Available data ▸

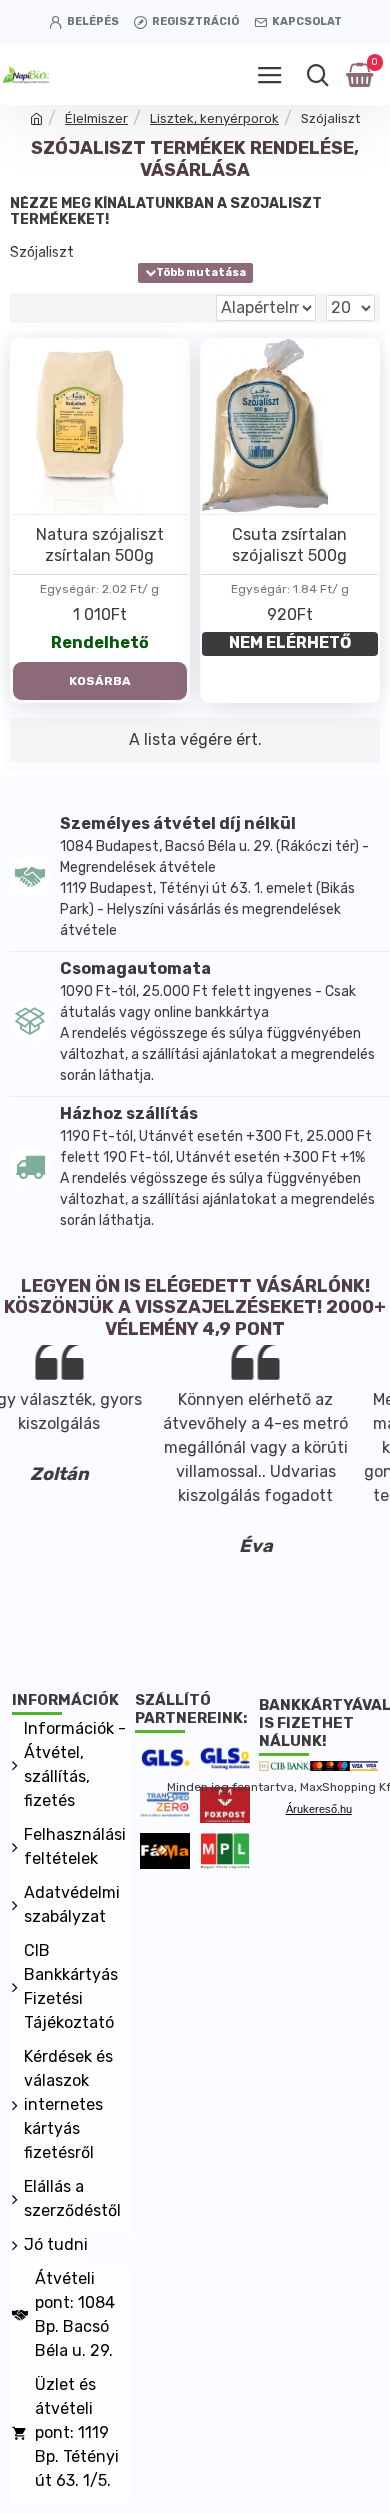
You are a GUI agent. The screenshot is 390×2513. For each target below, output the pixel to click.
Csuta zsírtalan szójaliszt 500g (289, 545)
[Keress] (317, 75)
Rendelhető (100, 642)
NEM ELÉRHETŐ (290, 642)
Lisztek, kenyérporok (214, 118)
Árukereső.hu (319, 1809)
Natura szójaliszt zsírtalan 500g (100, 545)
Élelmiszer (96, 118)
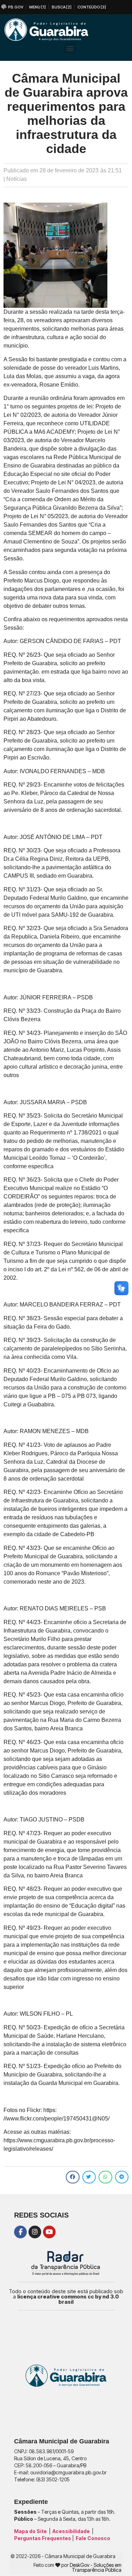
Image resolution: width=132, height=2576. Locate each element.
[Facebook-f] (20, 2232)
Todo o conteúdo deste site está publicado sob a (66, 2296)
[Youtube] (49, 2232)
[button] (70, 48)
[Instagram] (35, 2232)
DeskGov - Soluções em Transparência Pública (95, 2567)
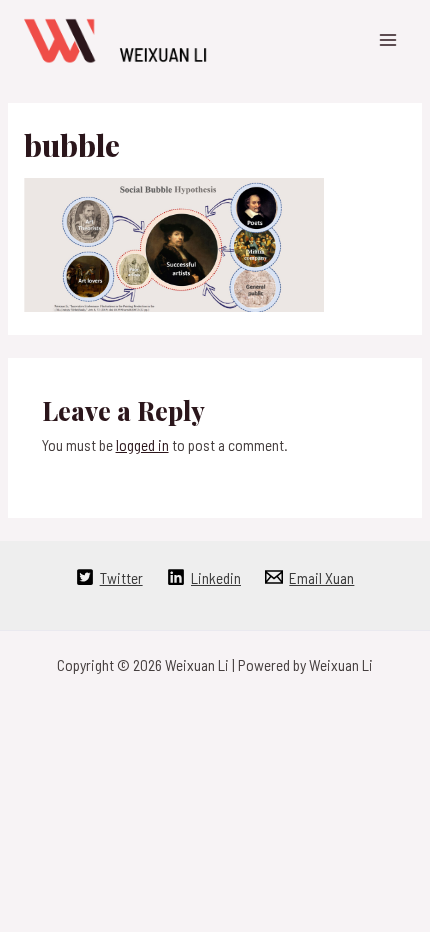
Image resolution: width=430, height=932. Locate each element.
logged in (142, 444)
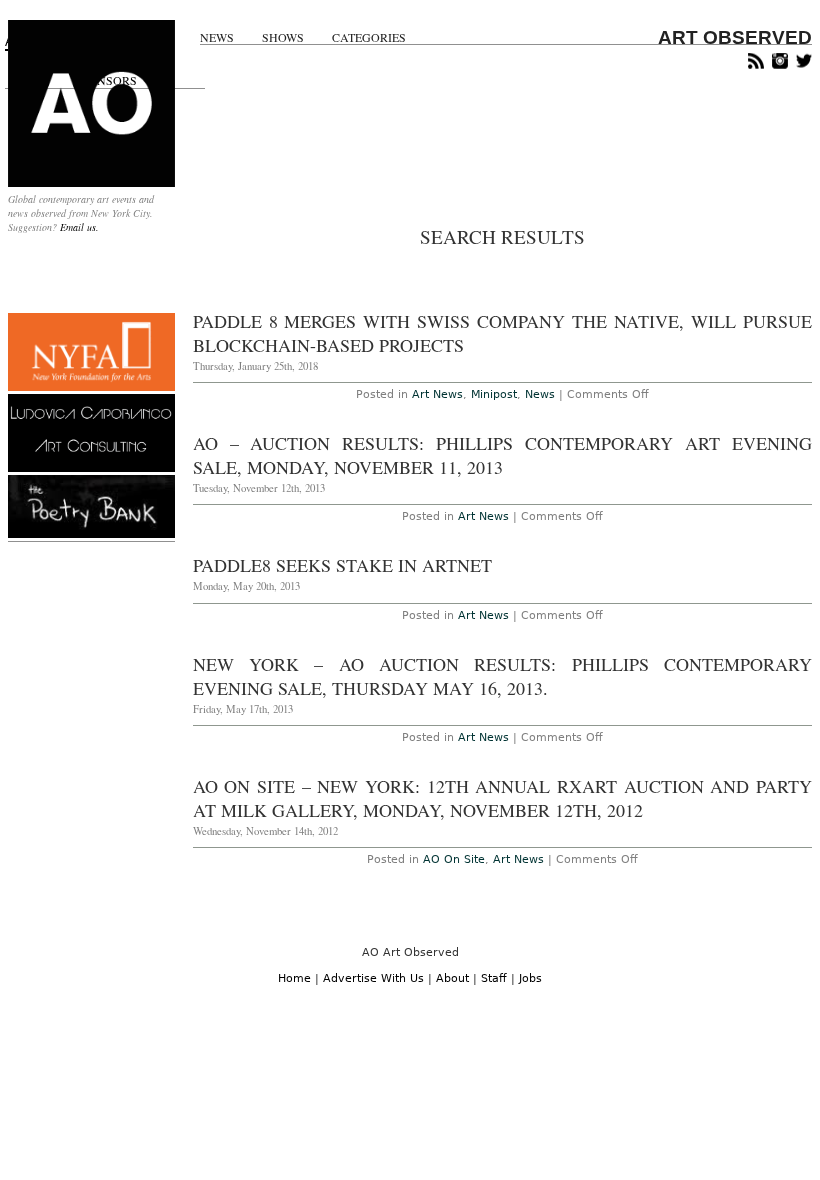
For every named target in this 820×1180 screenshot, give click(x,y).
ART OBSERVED (735, 37)
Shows (283, 37)
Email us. (79, 227)
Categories (369, 37)
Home (294, 978)
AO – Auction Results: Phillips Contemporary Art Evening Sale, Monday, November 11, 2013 (502, 455)
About (452, 978)
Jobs (530, 978)
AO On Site (454, 859)
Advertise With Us (373, 978)
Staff (494, 978)
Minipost (494, 394)
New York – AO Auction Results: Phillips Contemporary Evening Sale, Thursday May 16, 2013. (502, 676)
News (217, 37)
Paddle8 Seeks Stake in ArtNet (342, 565)
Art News (437, 394)
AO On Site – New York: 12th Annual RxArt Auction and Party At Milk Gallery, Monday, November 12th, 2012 (502, 798)
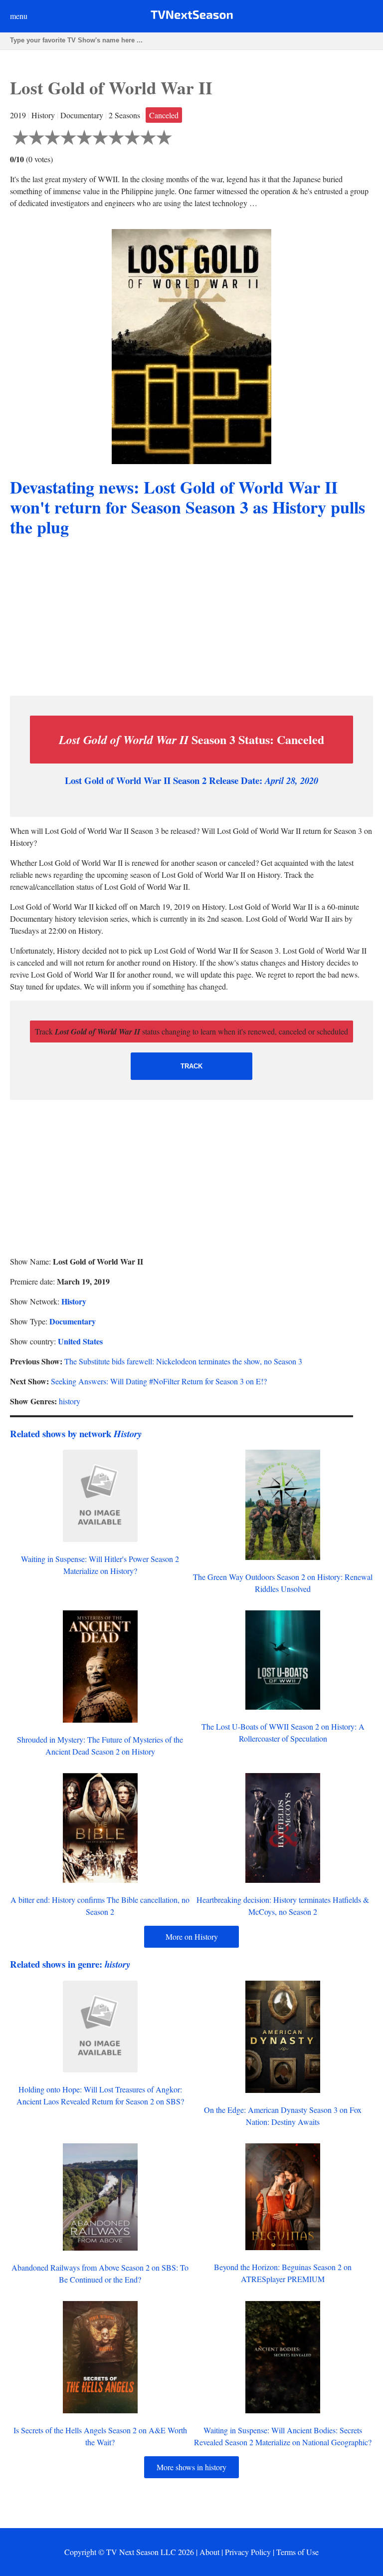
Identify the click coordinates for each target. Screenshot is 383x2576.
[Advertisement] (191, 618)
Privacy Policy (248, 2552)
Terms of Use (297, 2552)
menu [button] (18, 15)
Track (191, 1066)
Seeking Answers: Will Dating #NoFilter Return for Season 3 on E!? (159, 1381)
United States (80, 1341)
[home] (191, 16)
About (209, 2552)
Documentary (72, 1321)
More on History (192, 1936)
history (69, 1401)
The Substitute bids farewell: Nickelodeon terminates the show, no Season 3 (183, 1361)
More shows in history (191, 2467)
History (73, 1301)
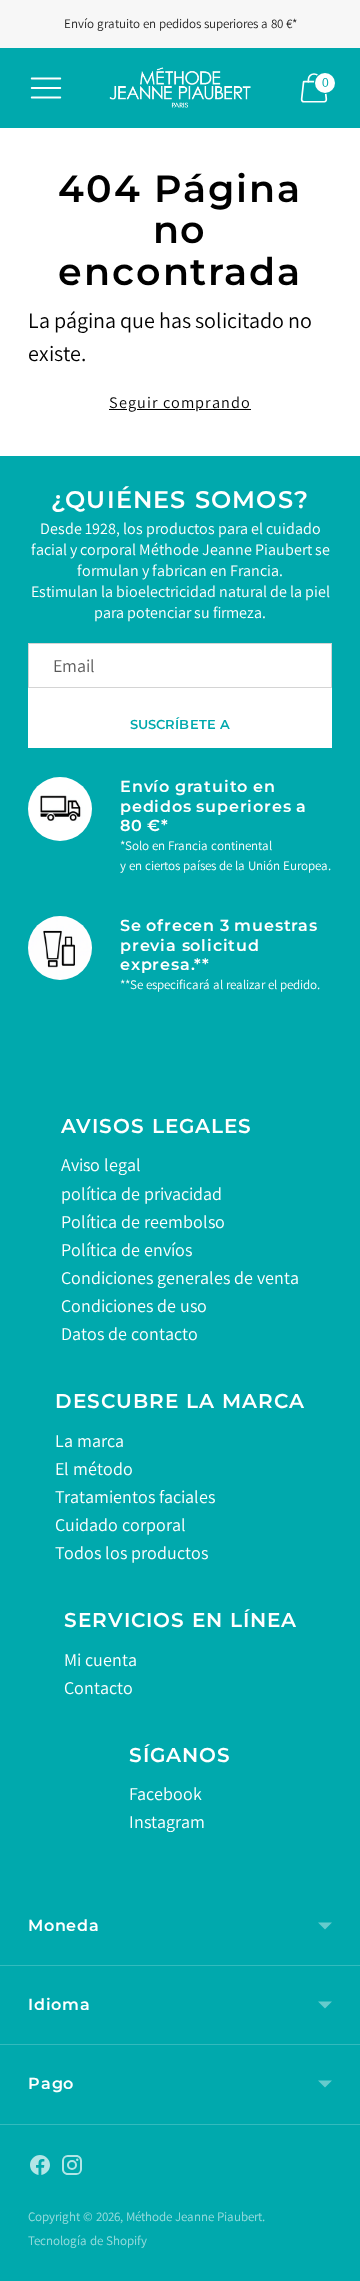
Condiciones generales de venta (180, 1277)
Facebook (165, 1793)
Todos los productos (131, 1552)
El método (94, 1468)
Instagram (167, 1821)
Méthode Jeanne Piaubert (194, 2216)
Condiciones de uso (134, 1305)
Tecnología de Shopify (87, 2240)
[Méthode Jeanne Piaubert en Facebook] (40, 2169)
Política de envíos (126, 1249)
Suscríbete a (180, 724)
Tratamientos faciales (135, 1496)
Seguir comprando (180, 402)
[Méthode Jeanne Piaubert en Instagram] (72, 2169)
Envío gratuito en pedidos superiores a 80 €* (180, 23)
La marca (89, 1440)
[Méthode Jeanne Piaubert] (180, 88)
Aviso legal (101, 1164)
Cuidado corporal (120, 1524)
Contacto (98, 1687)
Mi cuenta (100, 1659)
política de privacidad (141, 1193)
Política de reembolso (143, 1221)
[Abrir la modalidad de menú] (46, 88)
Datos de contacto (129, 1333)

Your goal ▸
Out of the entries, report each line that contains the word "Méthode".

Result below ▸
Méthode Jeanne Piaubert (194, 2216)
[Méthode Jeanne Piaubert en Facebook] (40, 2169)
[Méthode Jeanne Piaubert en Instagram] (72, 2169)
[Méthode Jeanne Piaubert] (180, 88)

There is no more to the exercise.